### Work task
Give back exactly the stretch of data below from the line holding "Screen dimensions: 498x1080" through the line holding "Click sparkle icon", both ends included, and leave the remaining lines out.

Pixel coordinate grounding data:
◇ ◇ ◇ ◇ ◇
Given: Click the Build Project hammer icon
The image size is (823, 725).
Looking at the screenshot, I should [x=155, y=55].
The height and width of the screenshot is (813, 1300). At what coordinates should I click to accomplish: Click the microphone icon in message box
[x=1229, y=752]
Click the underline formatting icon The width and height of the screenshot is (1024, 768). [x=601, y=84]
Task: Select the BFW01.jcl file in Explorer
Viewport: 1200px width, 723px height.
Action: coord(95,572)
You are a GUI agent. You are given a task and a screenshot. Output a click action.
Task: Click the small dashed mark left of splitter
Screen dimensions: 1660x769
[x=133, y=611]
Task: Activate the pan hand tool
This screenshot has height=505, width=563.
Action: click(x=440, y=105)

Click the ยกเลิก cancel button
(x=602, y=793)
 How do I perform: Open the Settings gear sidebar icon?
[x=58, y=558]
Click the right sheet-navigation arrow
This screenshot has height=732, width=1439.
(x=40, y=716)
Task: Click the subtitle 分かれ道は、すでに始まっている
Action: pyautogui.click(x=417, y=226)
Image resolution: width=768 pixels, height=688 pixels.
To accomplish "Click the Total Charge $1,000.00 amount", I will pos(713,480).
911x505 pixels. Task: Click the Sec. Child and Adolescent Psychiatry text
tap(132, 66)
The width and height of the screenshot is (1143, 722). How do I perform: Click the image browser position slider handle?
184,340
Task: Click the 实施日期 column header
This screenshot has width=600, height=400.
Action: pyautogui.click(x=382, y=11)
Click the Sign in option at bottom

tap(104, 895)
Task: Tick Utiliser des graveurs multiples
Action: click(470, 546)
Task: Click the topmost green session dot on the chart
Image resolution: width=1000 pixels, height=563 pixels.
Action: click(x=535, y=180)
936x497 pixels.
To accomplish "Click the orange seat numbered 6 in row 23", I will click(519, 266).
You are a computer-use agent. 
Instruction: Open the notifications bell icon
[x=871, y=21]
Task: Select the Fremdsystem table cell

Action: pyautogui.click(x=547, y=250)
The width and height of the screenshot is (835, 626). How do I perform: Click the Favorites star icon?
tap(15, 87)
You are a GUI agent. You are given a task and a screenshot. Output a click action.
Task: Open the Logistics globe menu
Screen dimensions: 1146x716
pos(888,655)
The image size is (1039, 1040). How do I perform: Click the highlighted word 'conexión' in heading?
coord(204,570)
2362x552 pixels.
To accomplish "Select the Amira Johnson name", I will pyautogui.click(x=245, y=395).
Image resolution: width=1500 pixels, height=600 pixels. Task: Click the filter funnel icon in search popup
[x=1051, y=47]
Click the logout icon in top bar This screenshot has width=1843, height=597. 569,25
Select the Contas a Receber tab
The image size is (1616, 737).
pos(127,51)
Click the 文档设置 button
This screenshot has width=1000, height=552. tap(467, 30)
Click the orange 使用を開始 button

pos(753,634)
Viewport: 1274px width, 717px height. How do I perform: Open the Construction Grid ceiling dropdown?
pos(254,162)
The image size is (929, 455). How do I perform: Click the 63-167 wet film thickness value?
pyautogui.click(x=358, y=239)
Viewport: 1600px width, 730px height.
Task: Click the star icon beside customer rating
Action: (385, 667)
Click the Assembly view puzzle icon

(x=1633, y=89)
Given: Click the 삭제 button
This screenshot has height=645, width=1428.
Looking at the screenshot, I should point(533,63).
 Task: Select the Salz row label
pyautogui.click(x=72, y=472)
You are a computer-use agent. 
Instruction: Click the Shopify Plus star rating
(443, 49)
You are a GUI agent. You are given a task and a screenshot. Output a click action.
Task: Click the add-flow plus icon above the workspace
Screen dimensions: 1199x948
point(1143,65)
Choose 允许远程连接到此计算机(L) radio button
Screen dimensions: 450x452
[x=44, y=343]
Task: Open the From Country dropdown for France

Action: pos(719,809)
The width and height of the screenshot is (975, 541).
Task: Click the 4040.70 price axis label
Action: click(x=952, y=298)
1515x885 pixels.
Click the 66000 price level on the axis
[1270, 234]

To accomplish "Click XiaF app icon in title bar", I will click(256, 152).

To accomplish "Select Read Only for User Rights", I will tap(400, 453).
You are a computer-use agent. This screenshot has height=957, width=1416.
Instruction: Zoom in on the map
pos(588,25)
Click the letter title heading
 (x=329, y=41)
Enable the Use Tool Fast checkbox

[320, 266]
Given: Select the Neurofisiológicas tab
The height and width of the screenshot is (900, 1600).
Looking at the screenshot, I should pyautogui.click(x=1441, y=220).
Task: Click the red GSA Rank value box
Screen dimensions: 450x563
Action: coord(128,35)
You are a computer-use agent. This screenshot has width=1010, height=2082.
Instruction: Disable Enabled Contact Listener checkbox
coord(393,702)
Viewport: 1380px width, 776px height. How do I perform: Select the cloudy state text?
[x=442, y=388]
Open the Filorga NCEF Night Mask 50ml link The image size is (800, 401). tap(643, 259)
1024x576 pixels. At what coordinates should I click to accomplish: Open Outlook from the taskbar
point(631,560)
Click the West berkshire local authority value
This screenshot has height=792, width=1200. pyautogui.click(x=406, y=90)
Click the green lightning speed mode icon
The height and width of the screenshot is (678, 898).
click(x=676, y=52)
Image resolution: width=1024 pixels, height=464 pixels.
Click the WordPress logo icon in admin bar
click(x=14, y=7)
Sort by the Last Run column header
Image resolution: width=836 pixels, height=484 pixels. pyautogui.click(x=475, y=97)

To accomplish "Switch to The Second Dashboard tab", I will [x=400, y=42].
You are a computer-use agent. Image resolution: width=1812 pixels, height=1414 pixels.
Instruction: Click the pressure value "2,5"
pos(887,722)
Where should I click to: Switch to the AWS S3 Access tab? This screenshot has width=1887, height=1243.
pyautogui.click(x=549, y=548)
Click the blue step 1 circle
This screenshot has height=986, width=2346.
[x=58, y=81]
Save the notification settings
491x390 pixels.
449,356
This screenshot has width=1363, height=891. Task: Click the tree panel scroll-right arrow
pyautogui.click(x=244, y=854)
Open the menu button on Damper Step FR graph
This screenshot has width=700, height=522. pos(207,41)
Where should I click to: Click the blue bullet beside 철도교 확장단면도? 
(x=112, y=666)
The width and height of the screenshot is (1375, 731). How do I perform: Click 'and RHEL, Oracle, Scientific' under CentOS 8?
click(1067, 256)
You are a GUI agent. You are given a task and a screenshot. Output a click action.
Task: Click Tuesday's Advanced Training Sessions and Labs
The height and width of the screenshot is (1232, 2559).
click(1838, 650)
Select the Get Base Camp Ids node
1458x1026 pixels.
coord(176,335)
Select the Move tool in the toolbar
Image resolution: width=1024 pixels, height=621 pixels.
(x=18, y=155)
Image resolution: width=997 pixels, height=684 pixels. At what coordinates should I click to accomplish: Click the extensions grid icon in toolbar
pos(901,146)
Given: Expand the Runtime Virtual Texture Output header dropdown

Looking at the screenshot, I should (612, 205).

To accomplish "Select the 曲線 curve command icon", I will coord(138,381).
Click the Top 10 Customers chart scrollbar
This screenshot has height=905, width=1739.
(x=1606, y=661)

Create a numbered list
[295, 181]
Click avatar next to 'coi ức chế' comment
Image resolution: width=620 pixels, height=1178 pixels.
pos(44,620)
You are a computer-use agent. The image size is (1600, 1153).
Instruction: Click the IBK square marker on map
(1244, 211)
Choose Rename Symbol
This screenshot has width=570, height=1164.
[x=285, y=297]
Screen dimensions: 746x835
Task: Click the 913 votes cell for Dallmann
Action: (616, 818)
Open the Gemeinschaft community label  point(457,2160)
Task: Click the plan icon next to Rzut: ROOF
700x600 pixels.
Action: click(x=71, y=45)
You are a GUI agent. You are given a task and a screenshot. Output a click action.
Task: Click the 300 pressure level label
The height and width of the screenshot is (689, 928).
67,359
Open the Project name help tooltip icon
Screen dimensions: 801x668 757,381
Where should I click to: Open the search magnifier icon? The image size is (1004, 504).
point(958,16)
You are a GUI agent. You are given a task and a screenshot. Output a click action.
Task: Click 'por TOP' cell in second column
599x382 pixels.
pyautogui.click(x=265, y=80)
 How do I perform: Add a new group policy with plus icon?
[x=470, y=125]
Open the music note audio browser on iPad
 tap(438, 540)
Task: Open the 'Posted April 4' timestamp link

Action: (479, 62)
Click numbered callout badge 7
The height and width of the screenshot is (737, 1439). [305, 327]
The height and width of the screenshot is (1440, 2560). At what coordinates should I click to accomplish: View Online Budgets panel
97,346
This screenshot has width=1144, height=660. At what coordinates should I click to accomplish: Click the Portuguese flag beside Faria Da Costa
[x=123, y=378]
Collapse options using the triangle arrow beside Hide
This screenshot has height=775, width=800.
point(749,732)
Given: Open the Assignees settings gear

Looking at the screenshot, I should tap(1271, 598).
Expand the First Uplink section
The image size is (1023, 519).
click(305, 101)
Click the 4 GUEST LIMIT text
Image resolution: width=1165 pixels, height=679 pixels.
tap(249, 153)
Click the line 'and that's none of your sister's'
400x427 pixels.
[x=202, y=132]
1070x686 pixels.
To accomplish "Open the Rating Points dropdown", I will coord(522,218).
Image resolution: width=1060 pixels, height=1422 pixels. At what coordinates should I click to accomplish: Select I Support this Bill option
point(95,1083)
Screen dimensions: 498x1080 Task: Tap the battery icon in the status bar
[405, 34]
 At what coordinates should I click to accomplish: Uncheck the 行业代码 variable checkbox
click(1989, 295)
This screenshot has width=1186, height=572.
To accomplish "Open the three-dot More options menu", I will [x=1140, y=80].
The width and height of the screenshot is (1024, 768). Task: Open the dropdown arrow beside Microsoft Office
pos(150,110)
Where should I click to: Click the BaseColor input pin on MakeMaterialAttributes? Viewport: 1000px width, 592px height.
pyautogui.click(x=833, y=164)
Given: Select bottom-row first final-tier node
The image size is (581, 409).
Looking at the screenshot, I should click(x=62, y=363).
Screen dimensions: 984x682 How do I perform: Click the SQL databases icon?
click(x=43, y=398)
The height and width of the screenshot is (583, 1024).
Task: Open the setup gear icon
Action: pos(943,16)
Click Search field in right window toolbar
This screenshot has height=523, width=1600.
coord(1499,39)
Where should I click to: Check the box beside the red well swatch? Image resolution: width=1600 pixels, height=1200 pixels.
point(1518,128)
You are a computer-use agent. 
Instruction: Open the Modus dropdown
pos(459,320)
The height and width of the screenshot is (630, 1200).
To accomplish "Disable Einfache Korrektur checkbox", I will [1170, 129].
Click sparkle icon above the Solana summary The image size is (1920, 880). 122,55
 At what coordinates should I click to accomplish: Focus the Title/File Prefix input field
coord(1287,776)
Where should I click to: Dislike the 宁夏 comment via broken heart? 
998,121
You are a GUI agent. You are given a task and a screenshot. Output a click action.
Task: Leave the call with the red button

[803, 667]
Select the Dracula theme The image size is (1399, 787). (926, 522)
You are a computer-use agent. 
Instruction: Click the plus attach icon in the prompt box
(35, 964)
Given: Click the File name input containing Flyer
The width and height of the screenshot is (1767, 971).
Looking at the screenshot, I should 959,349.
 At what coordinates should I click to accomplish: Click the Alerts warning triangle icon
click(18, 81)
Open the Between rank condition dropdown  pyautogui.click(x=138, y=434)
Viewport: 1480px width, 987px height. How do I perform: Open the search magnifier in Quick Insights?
◇ ◇ ◇ ◇ ◇
### Problem solution
Screen dimensions: 498x1080 Task: Tap the battery icon in the status bar
[405, 34]
 At what coordinates should I click to accomplish: Uncheck the 行业代码 variable checkbox
click(1989, 295)
This screenshot has width=1186, height=572.
To accomplish "Open the three-dot More options menu", I will [x=1140, y=80].
The width and height of the screenshot is (1024, 768). Task: Open the dropdown arrow beside Microsoft Office
pos(150,110)
Where should I click to: Click the BaseColor input pin on MakeMaterialAttributes? Viewport: 1000px width, 592px height.
pyautogui.click(x=833, y=164)
Given: Select bottom-row first final-tier node
The image size is (581, 409).
Looking at the screenshot, I should click(x=62, y=363).
Screen dimensions: 984x682 How do I perform: Click the SQL databases icon?
click(x=43, y=398)
The height and width of the screenshot is (583, 1024).
Task: Open the setup gear icon
Action: pos(943,16)
Click Search field in right window toolbar
This screenshot has height=523, width=1600.
coord(1499,39)
Where should I click to: Check the box beside the red well swatch? Image resolution: width=1600 pixels, height=1200 pixels.
point(1518,128)
You are a computer-use agent. 
Instruction: Open the Modus dropdown
pos(459,320)
The height and width of the screenshot is (630, 1200).
To accomplish "Disable Einfache Korrektur checkbox", I will [1170, 129].
Click sparkle icon above the Solana summary The image size is (1920, 880). 122,55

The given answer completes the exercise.